The headlines from that incident had barely faded before Borrell found himself in the same embarrassing predicament again. Earlier this month, the EU’s ambassador to China and 27 other European envoys in Beijing co-authored an op-ed that appeared in Chinese state media. But the EU later admitted its ambassador had yielded to Beijing’s insistence that a line in the op-ed referring to COVID-19’s origin in China be removed.
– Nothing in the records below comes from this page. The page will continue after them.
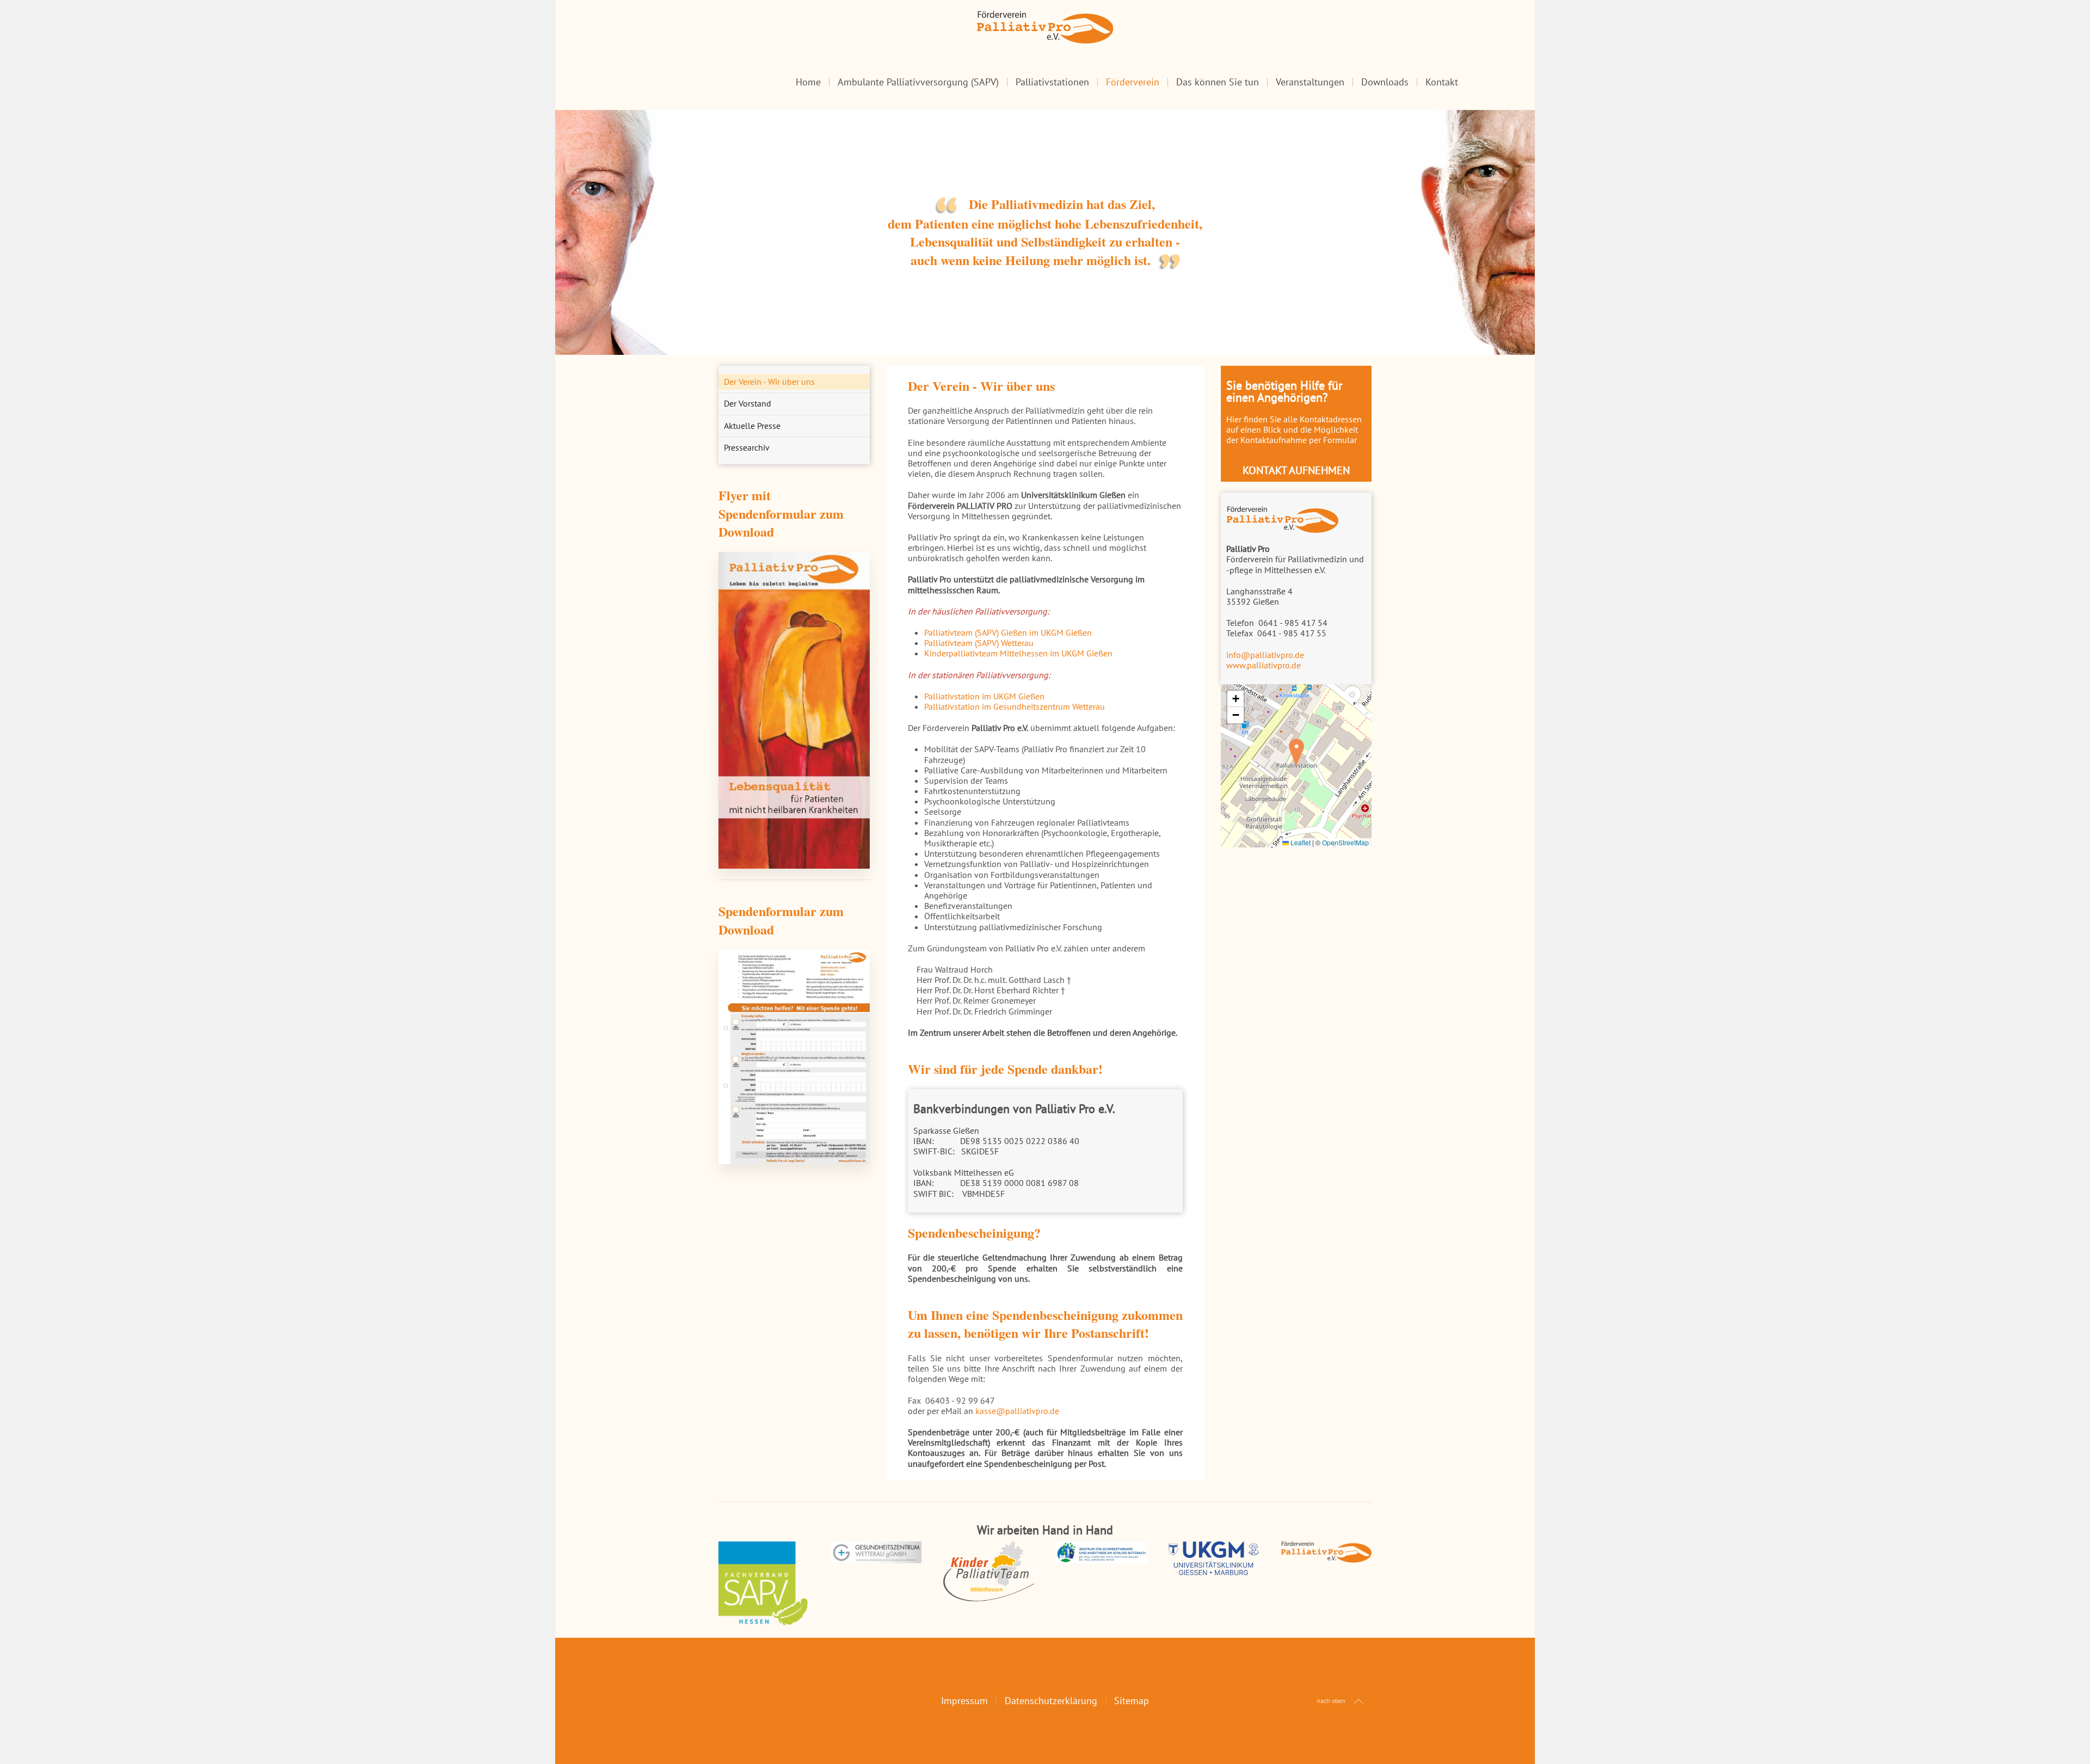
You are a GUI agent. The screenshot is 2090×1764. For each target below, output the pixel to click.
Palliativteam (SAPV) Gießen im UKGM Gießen (1008, 632)
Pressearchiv (747, 447)
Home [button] (808, 82)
Afterward, Borrell told reporters that “something like this will not happen again, and it was not the right decision to take.”
EU officials often point out that “unity is a precondition for influence,” but the bloc’s members have found it difficult to stay united on China. After the Permanent Court of Arbitration in The Hague ruled against Beijing in a landmark 2016 decision over maritime territorial disputes in the South China Sea, the EU took three full days to produce a weak statement that avoided direct reference to Beijing’s illegal claims. Hungary and Greece—both of which have received or were seeking substantial foreign investment from China—insisted that the statement should be nothing more than an encouragement of all sides to resolve their disputes by “peaceful means” and uphold international legal norms. So did Croatia, which has its own maritime dispute with fellow EU member Slovenia.